A year after I graduated from high school, my hometown–Plainfield, New Jersey–exploded. Over three nights and four days, starting on Friday, July 14, 1967, the riots in Plainfield’s black ghetto resulted in one death (a local policeman), forty-six injuries (half due to gunfire), 167 arrests and an estimated $700,000 in property damage. The Plainfield riots forty years ago were part of that long hot summer of civil disorders in 163 US cities, including Detroit and nearby Newark.
That summer, President Lyndon Johnson appointed a Commission on Civil Disorders–often called the Kerner Commission after its chair, Illinois Governor Otto Kerner–to examine the causes of the urban unrest and to make recommendations for change. The following year, I read the task force’s report, issued as a paperback book. I was stunned to see, among the thirty-two pages of photographs, one of my friend and high school classmate Maurrie Brown.
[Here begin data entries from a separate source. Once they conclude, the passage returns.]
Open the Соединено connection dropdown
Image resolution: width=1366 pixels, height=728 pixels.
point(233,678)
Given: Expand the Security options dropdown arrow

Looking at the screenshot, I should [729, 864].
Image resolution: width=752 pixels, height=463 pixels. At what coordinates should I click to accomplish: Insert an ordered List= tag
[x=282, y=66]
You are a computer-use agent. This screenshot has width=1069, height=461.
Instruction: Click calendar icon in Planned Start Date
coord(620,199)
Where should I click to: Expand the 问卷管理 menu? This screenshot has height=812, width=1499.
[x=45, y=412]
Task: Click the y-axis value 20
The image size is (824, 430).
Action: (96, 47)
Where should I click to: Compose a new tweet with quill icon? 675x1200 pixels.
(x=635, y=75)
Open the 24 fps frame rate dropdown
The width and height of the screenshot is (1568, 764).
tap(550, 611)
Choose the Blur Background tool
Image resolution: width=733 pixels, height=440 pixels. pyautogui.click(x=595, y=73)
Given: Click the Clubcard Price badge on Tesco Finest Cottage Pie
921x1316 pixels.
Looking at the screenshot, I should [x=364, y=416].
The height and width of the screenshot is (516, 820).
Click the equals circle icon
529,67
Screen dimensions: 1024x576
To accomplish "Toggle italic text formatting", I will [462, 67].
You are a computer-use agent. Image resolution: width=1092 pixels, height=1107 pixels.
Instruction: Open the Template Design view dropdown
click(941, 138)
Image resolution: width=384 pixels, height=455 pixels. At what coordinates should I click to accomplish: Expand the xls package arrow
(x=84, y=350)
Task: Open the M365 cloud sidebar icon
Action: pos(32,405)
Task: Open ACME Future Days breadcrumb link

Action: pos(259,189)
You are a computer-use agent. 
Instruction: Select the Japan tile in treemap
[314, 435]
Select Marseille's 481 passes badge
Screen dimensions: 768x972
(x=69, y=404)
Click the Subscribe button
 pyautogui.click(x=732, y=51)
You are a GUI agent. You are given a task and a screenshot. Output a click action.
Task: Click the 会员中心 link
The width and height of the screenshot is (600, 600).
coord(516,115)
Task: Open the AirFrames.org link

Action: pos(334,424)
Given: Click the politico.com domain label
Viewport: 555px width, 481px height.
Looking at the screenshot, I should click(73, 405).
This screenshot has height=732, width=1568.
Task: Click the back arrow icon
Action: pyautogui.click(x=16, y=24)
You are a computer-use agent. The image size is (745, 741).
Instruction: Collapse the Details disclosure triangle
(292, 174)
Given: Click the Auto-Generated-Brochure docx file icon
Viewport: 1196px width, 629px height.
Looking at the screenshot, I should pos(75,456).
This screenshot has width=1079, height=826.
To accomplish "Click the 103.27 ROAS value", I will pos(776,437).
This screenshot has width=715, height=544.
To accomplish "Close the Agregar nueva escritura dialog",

In the photo, Maurrie is standing in a white T-shirt in an apartment in the West End Gardens public housing project, the riot’s epicenter, looking shocked and distressed by the clothes and furniture strewn around the room. The National Guard and state police had just invaded and ransacked the homes of many ghetto residents, looking for forty- six semiautomatic rifles that had been stolen a few days earlier from the Plainfield Machine Company, a weapons manufacturer. The photo’s caption simply says, “The inside of a Plainfield home after National Guardsman and the state police have finished their search for arms.”
When the riots broke out, Maurrie was a student at a college in Virginia. He was home for the summer, working at the youth center in the city’s black ghetto. He went on to become a schoolteacher and athletic coach in Plainfield’s schools, and later a computer programmer for AT&T.
Last November, my Plainfield High School class held its fortieth reunion. Thanks to the reunion, I renewed my friendship with Maurrie. He had moved from New Jersey to North Carolina a few years ago, but he came back for the event.
Maurrie recounted that in the middle of the riot weekend, he had been at the beach (which New Jerseyans call “the shore”) with friends. When he returned on Sunday, he recalled, his neighborhood was like a war zone. Police and residents “were shooting like it was Vietnam.” The street lights had been shot out; overturned cars littered the streets. Dozens of stores had been looted and burned down. “It was kind of scary sleeping on the floor” of his apartment to avoid the bullets, he said. And when the National Guard came through his housing project looking for the stolen guns, “there was nothing we could do. They just came in, threw things around and left.”
With a population of about 46,000, eighteen miles from Newark, Plainfield was both an industrial city and a tree-lined bedroom suburb. In the 1950s and ’60s, it had a thriving downtown commercial district that attracted shoppers from throughout central New Jersey as well as many large manufacturing firms. Plainfield’s wealthy white neighborhoods, like Sleepy Hollow, had huge Victorian homes built in the late 1800s, many of whose residents commuted to jobs in New York City. It also had middle-class and working-class white areas with postwar bungalows and ranch houses owned primarily by second- generation Italians and Jews. The small black middle class lived on the east side, while most low-income blacks, many newly arrived from the South, lived in the larger West End neighborhood.